If you have been following me on social media you’ve seen how my roses have been plagued by the dreaded rose rosette disease, which is caused by the rose rosette virus. I first saw these on one of the roses in my knockout rose hedge.
Later that year a white drift rose, that used to be in the place of the pink yarrow in the below picture fell prey to this virus.
This year another knockout rose from the above hedge was infected, which was soon followed by the middle one in this drift rose border below. We ended up removing all of the below roses for fear that it might spread to the ones nearby.
Lately, I have also noticed that a lot of the knockouts in our community are infected. Sadly most of the landscapers that work here are either unaware or don’t care about this, which results in the disease spreading, infecting all the other roses in the area. As always the first step to curb the spread is to educate everyone about the disease, how to spot, and how to treat it. Hence this post and video tutorial.
The disease is spread by a very tiny mite called the eriophyid mite, which travels from one plant to another. The mite is so tiny that it is often carried by the wind, putting any nearby rose bushes at risk. Usually the host plant for the virus is a multiflora rose, which is an invasive rose, that is very common in our woodlands here in VA.
How can you spot the rose rosette disease?
- Dark red new growth, which is oddly formed and does not turn green over time
- Cluster of small deformed branches and flower buds coming out of a new growth or Witches Broom (a tell tale sign)
- Thick stems with excessive thorns
- Deformed or elongated leaves
- Stunted or deformed flowers
An infected plant may exhibit one or more symptoms of the disease. The common ones I have seen are the dark red new growth which refuses to turn green with time, witches broom, and excessive thorns. People always get confused by the red growth as it is very normal for new growth on a rose to look red. In the below photo, the buds you see on the left are a good example of good new growth while the red buds on the right are a sign that this plant is infected with the rose rosette disease.
What is the treatment for an RRV infected rose?
Unfortunately there really is no treatment. You have to remove the entire plant before the mites on the infected plant spread to another one close by. Pruning just the infected stems is not recommended as the virus might have already spread to other parts of the plant, even though there are no visible signs elsewhere on the plant.
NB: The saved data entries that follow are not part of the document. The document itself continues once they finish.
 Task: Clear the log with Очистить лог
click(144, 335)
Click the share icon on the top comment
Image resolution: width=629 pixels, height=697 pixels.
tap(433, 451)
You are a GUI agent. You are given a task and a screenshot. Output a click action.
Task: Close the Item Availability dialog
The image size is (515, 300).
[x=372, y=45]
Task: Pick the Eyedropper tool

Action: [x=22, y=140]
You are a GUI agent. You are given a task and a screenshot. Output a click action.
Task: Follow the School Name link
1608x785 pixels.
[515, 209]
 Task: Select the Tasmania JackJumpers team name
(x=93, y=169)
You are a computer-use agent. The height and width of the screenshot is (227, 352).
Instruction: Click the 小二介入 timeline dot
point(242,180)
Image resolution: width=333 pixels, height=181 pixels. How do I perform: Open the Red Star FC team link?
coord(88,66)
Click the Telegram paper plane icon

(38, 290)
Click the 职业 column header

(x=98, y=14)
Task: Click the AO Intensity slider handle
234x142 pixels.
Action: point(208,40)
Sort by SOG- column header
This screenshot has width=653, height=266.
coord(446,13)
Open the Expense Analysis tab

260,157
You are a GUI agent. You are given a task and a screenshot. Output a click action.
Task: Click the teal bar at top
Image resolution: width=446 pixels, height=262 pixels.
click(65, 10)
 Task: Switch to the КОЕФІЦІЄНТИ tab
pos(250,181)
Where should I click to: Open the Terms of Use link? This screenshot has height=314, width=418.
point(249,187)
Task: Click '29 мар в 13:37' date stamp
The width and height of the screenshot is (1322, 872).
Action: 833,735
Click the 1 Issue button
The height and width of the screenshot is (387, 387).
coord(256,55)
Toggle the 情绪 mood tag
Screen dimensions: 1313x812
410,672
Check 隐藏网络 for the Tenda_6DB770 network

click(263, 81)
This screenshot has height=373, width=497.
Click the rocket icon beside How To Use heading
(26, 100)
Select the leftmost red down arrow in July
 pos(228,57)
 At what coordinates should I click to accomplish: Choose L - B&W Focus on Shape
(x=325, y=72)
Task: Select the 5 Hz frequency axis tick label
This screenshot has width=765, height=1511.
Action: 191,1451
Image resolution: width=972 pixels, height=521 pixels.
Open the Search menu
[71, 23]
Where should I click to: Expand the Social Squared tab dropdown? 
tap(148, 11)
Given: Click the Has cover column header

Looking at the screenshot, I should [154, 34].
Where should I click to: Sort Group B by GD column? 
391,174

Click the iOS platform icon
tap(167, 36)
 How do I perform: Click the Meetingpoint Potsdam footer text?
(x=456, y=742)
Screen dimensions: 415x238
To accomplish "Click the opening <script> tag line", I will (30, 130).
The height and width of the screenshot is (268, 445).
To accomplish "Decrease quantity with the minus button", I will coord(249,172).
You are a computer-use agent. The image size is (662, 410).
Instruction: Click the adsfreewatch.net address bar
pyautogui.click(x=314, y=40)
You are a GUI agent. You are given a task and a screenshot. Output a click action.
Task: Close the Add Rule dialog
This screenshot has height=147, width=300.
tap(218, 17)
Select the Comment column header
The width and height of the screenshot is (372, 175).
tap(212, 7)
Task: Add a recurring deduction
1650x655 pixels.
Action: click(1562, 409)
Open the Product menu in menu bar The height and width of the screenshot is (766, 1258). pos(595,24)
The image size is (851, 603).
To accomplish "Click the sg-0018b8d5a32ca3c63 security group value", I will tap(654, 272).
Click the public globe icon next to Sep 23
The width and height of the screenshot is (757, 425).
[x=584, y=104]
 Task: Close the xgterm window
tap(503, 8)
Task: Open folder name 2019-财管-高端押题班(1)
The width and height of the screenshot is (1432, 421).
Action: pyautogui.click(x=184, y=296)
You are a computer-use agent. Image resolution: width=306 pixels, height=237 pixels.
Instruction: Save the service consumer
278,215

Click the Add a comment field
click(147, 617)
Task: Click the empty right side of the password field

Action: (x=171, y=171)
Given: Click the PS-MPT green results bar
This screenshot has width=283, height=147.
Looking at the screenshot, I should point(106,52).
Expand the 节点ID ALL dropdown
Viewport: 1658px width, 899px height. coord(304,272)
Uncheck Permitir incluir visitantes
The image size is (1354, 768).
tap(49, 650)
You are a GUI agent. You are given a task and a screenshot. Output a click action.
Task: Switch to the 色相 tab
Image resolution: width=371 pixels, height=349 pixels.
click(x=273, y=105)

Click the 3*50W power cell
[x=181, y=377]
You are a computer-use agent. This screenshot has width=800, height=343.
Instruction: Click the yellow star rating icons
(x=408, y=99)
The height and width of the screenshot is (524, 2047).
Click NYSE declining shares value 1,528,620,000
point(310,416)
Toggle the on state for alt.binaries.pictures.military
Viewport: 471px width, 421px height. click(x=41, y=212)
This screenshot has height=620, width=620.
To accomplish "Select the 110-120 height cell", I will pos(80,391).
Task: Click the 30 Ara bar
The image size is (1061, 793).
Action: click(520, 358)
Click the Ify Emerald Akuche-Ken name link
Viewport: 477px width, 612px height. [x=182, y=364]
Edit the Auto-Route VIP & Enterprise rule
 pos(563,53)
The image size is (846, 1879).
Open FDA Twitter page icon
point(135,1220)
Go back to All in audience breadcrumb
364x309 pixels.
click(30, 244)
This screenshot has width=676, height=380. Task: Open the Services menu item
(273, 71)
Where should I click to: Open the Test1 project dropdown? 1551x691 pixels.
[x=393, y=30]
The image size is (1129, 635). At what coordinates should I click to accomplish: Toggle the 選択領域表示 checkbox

Are there any preventive measures you can take?
Yes, there are a few that will reduce the chance of a rose getting infected with this disease.
- When planting a rose hedge make sure that the bushes are not very close to each other. This will deter the mite from travelling from one plant to the next.
- Prune the roses in late winter or spring aggressively. This will ensure that any mite eggs that overwinter in the bushes are eliminated
- As soon as you spot the disease remove the whole plant
- Clean the tools you use to prune or dig the plant out with a diluted bleach solution (this is more of a safety measure as latest research indicate that the mites don’t spread via tools used on an infected bush)
- Do not plant a rose in the same spot as an infected rose for the next 3-4 years. Latest research has shown that the virus does not survive in the soil however most often some roots of the infected plant are left behind. Because of this there is a high chance that the virus in those roots will infect a nearby rose plant.
As you can see in the video this problem is very prevalent here in zone 6b in VA and unfortunately I don’t see it going away anytime soon. Between the Japanese Beetles, humidity related issues like the black spot, rose sawfly, and now this rose rosette virus, it is becoming extremely hard for us to grow roses here. What a shame as these gorgeous beauties deserve a prominent place in every garden! Do you have the rose rosette disease in your neck of the woods?